By Britt Olsen
Public Health – Seattle & King County
Feb 26, 2014 - Like champion Olympic athletes, each of the new health insurance plans has a metal status: bronze, silver, or gold. There are no winners or losers, no first or last place finishers, but the metal tiers help shoppers compare similar plans from different companies.
As you compare the three levels, you’ll see how the pricing differs. Even within a particular category, premiums, copayments and deductibles vary.
Broadly, here is what you can expect from the three metal groups offered in Washington state.
All plans cover ten essentials: hospitalization, preventive care, outpatient care, emergency care, laboratory services, maternity and newborn care, pediatric care, mental health and substance abuse services, rehabilitation and prescriptions.
Most Washington enrollees are choosing silver plans
The Bronze Age
Generally, you’ll pay less per month for Bronze plans, but you will have bigger out-of-pocket expenses at the time of a claim. That’s because these plans usually have a higher deductible and higher co-insurance, which is your share of each medical bill.
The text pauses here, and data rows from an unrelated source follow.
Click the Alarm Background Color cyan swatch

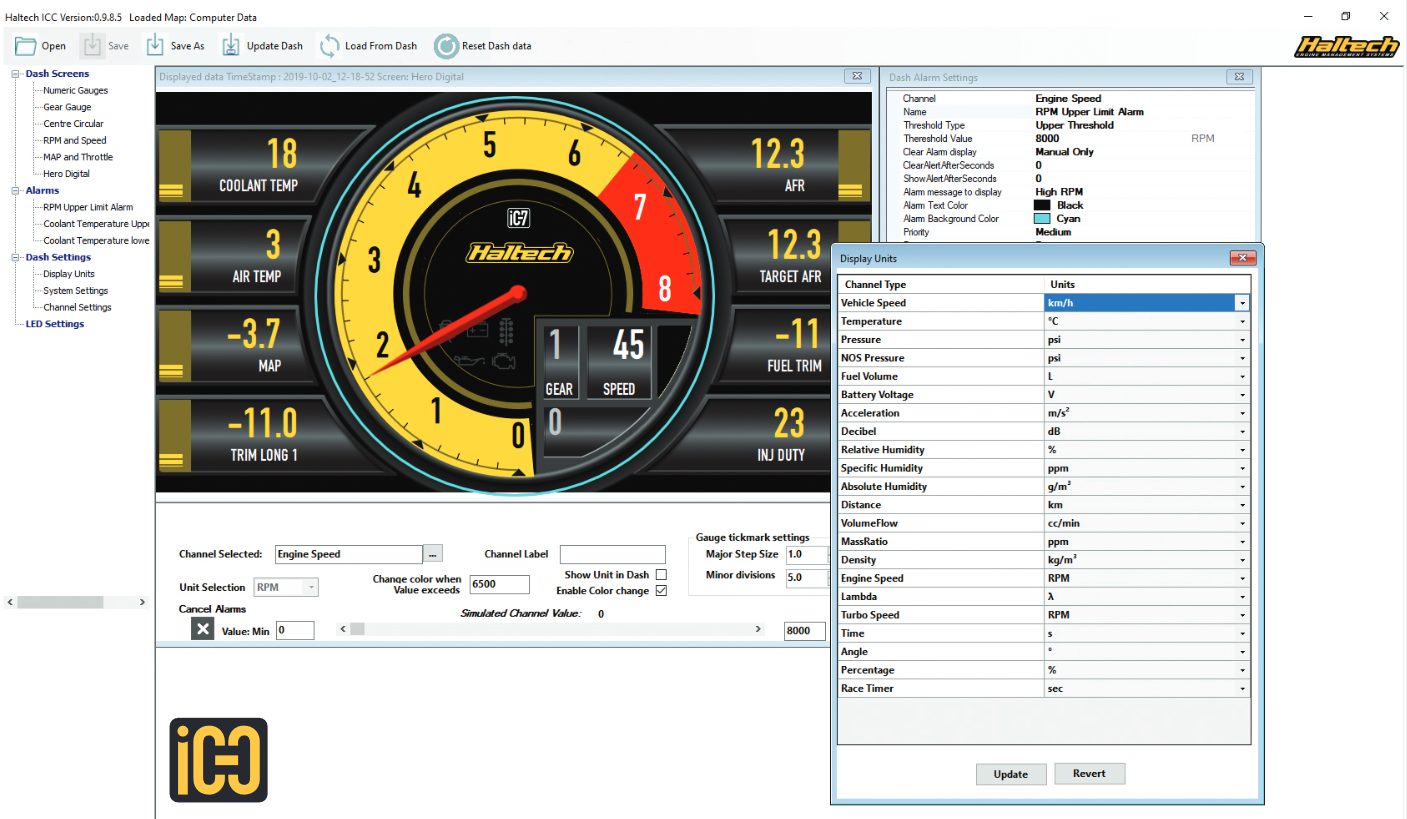pos(1042,219)
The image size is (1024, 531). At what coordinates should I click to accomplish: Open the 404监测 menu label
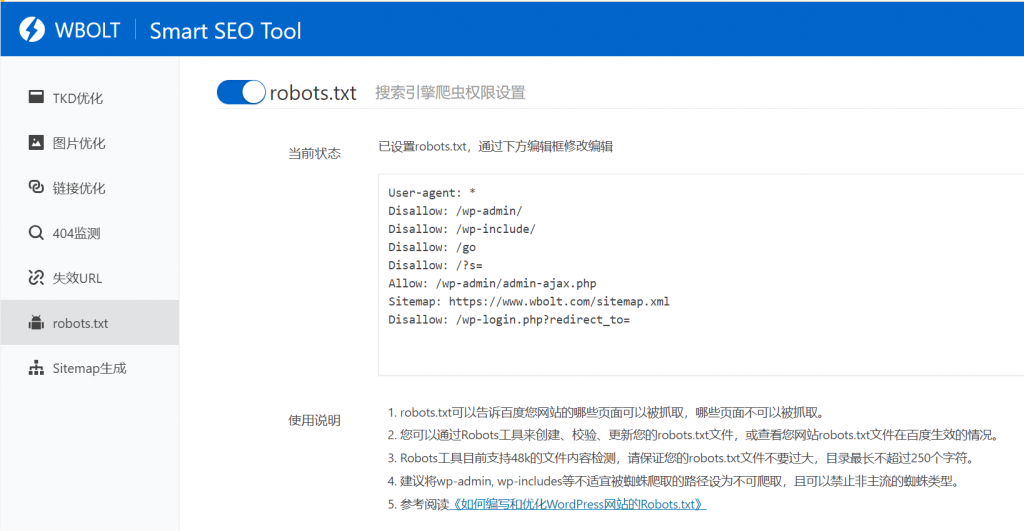coord(76,233)

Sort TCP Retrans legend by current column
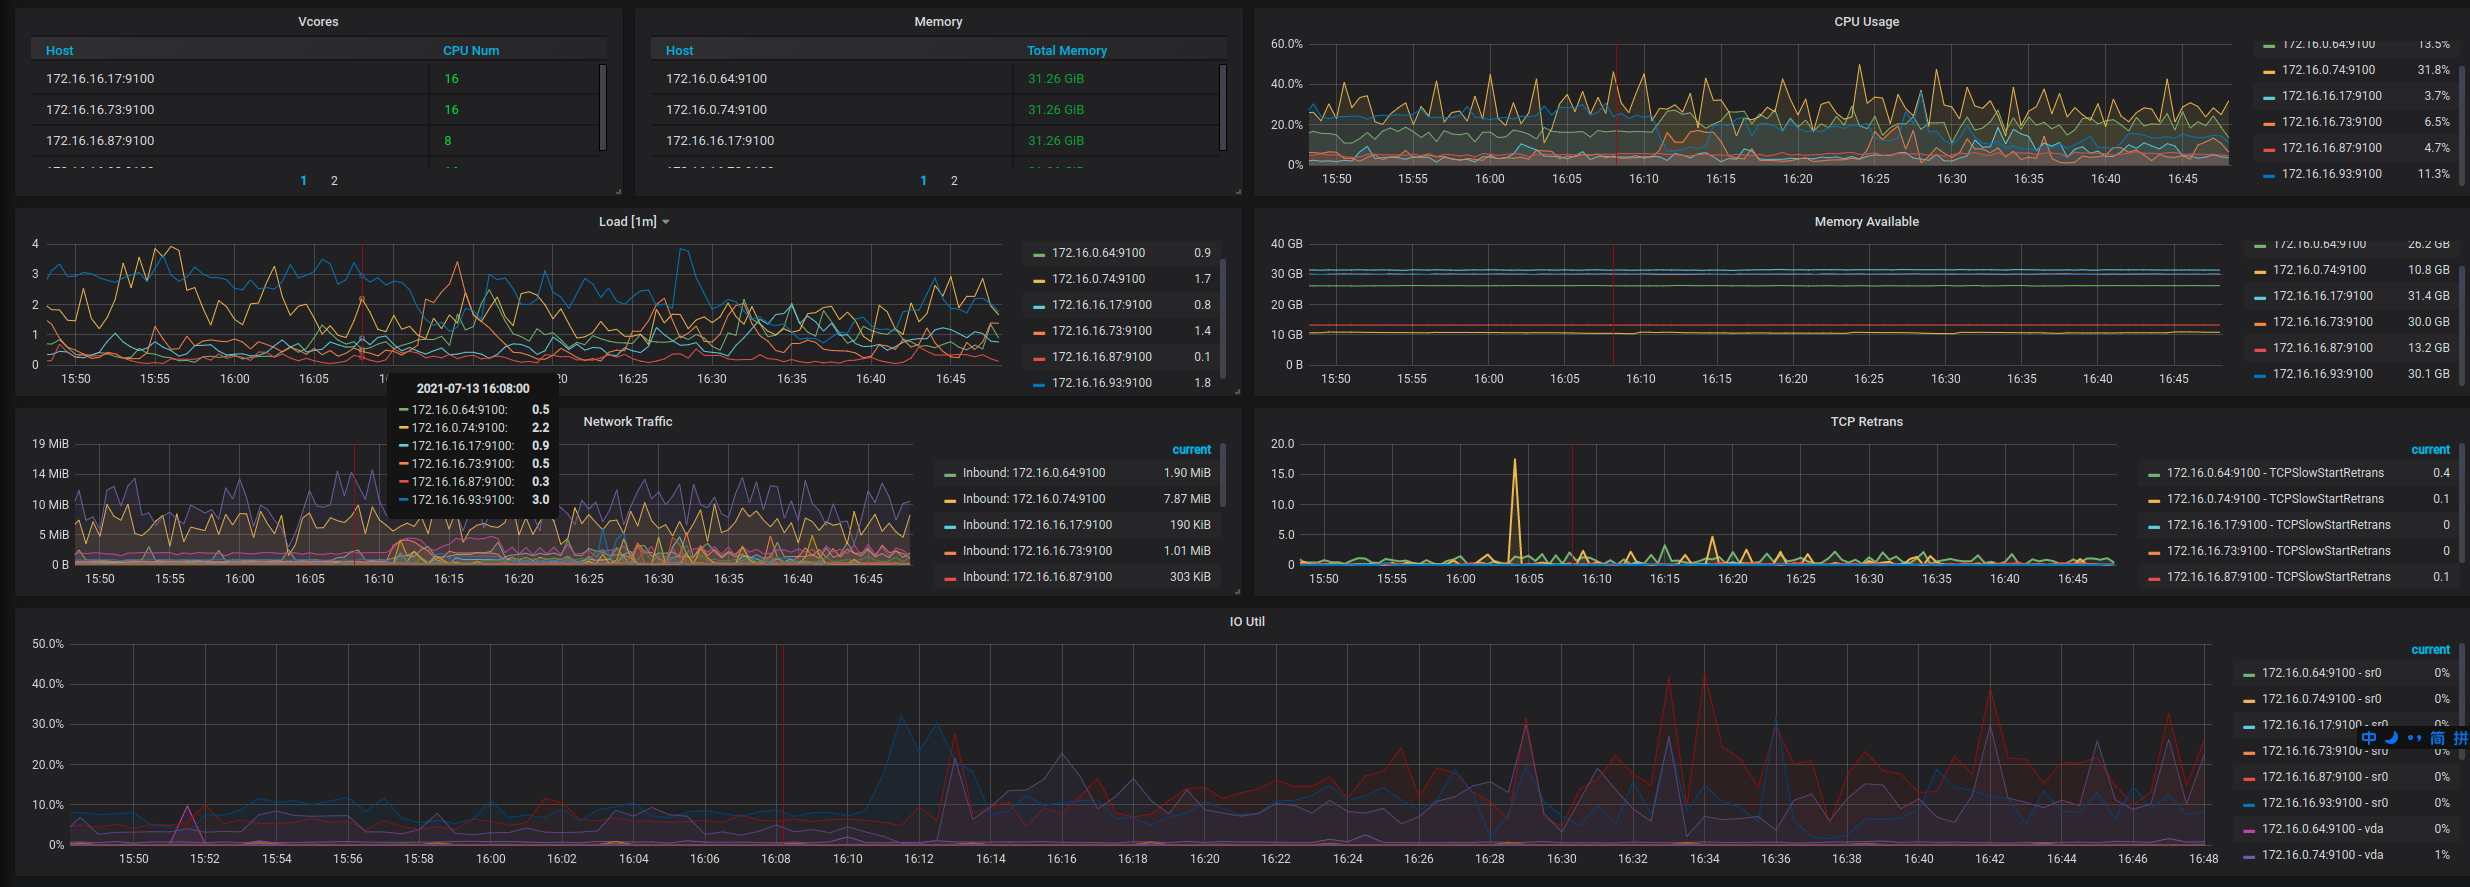click(2430, 450)
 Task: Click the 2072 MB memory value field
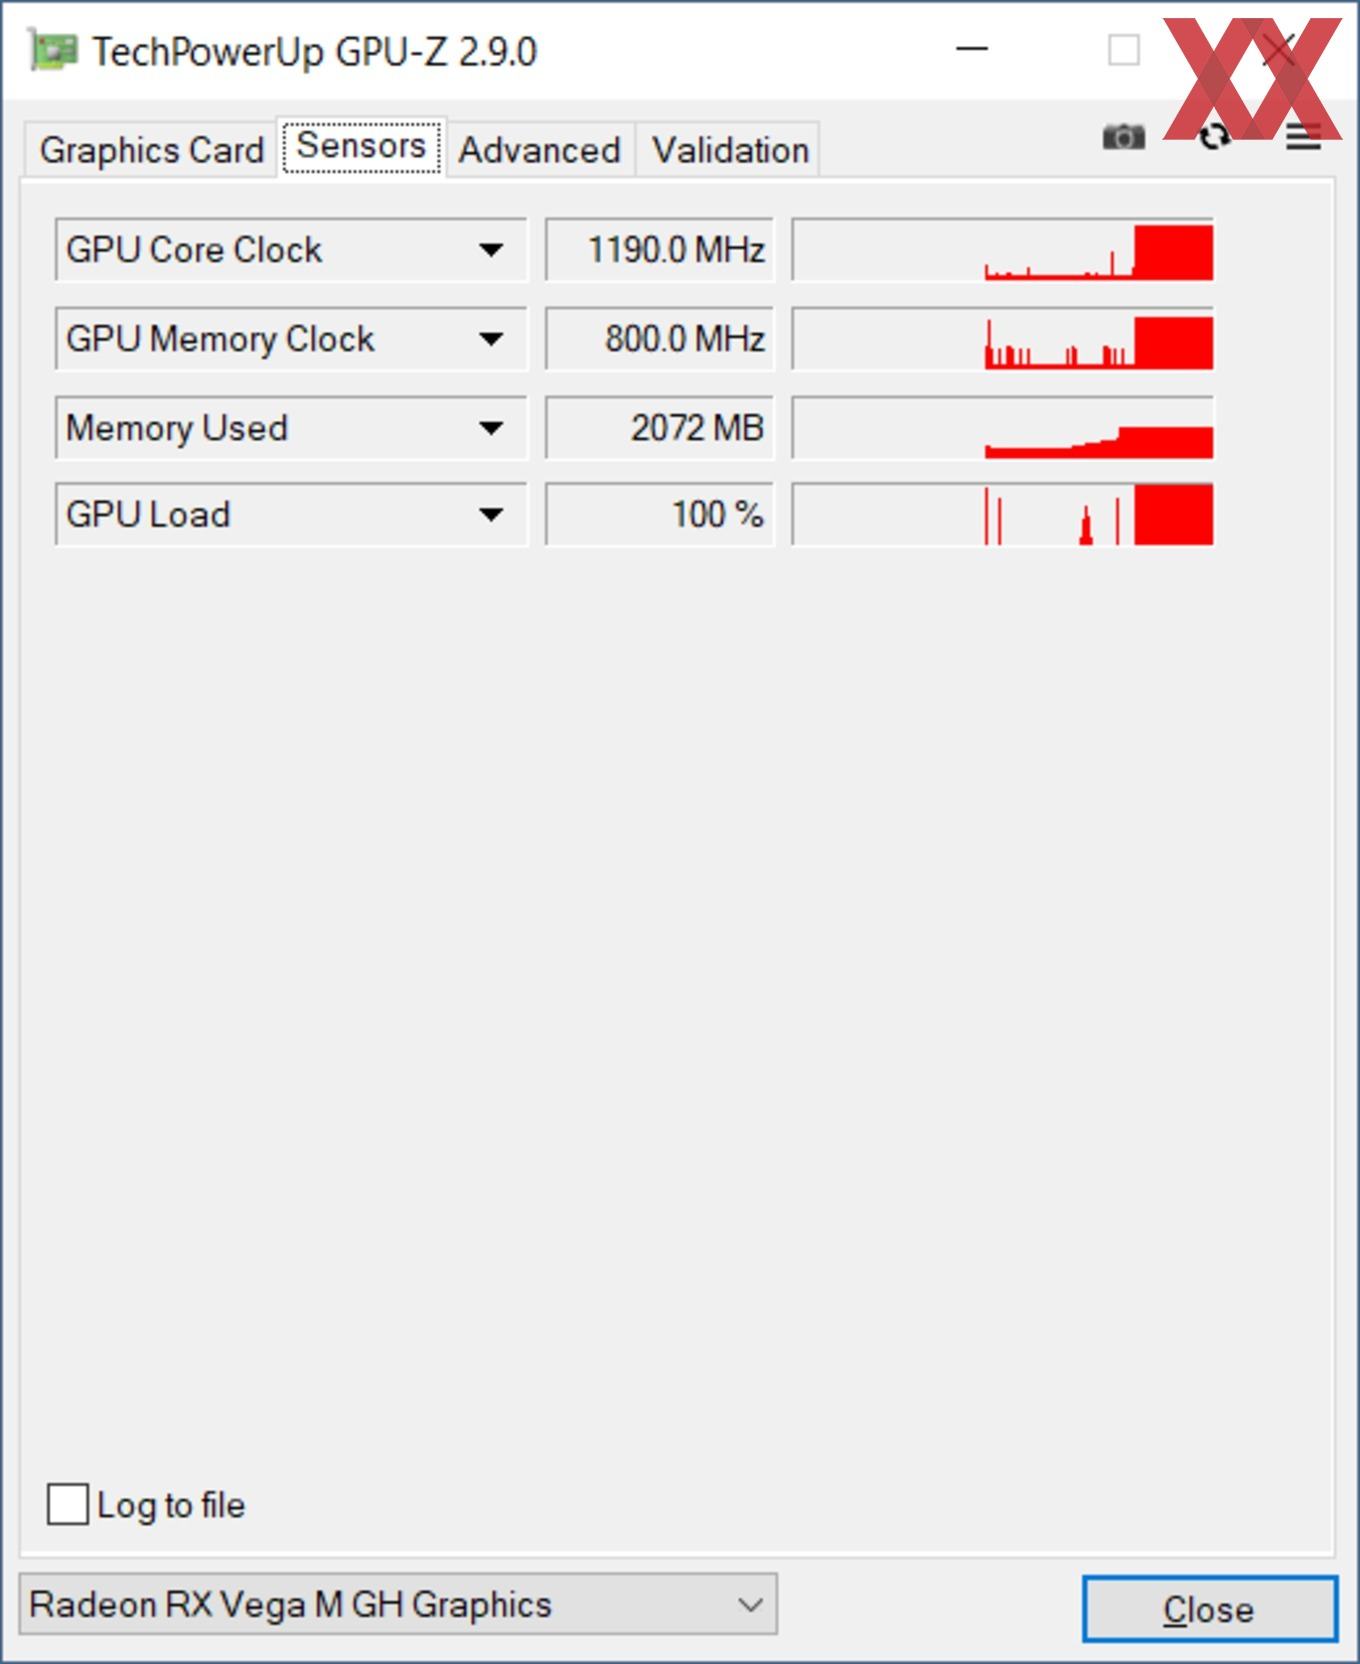coord(660,428)
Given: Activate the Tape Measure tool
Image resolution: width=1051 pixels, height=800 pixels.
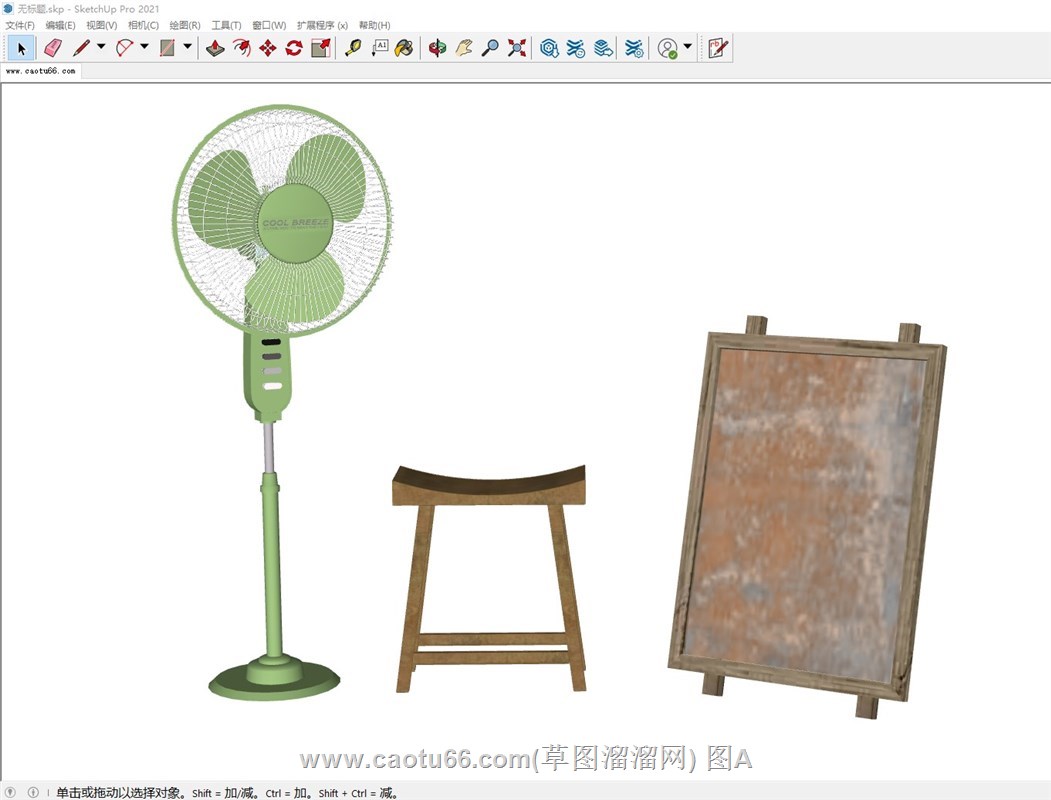Looking at the screenshot, I should click(x=353, y=48).
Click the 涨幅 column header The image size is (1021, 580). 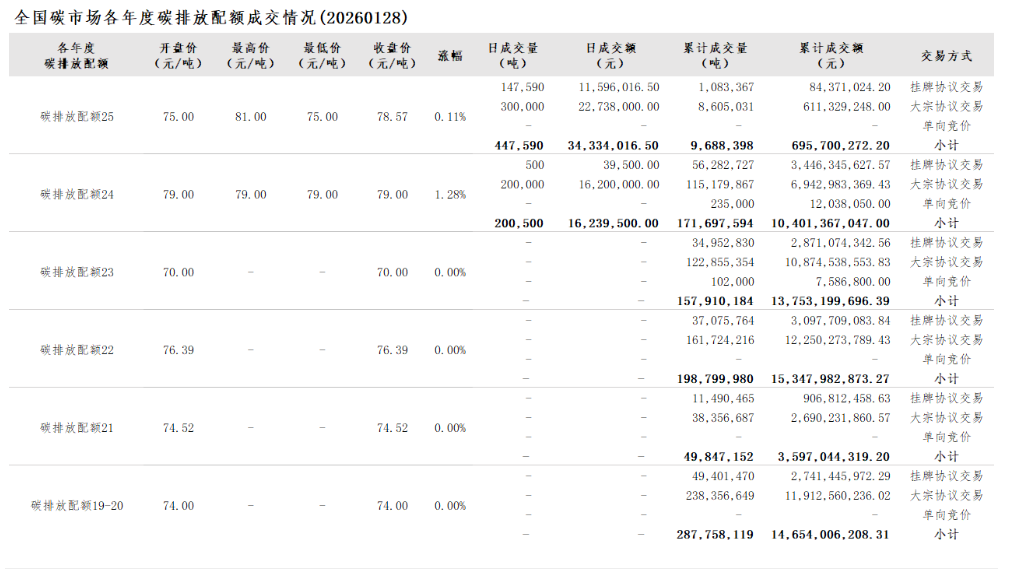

A Bronze plan must cover 60% of your medical expenses — meaning, if you end up needing medical care, you can expect to pay 40% yourself.
A Silver plan strikes a balance between what you pay in your monthly bill vs. how much you’d have to pay if you have substantial medical costs. Some experts consider these the best way to make the most of available subsidies and tax credits, says US News & World Report. If your income level qualifies you for some aid, this is the tier where that assistance can pay for a bigger portion of your plan.
Also, at the Silver level, some people qualify for additional subsidies that cover part of the deductible and co-payments. For these extra subsidies, according to NPR, you have to choose a silver plan, and have an income below $28,725 for an individual or $58,875 for a family of four.
Silver plans will cover 70% or more of your medical expenses.
Go for the Gold
Gold plans might be good options for individuals or families who:
visit the doctor frequently,
have ongoing prescription needs, or
want the peace of mind that any medical surprises won’t cost too much.
You’ll have higher monthly payments, but you pay less for each treatment. And there’s often a lower deductible — meaning the insurance company starts paying its share of your health expenses sooner, once you’ve paid that annual amount.
Gold plans cover at least 80% of your medical costs.
What’s most important is that you select a plan that suits your own health and financial needs. That one is the winner.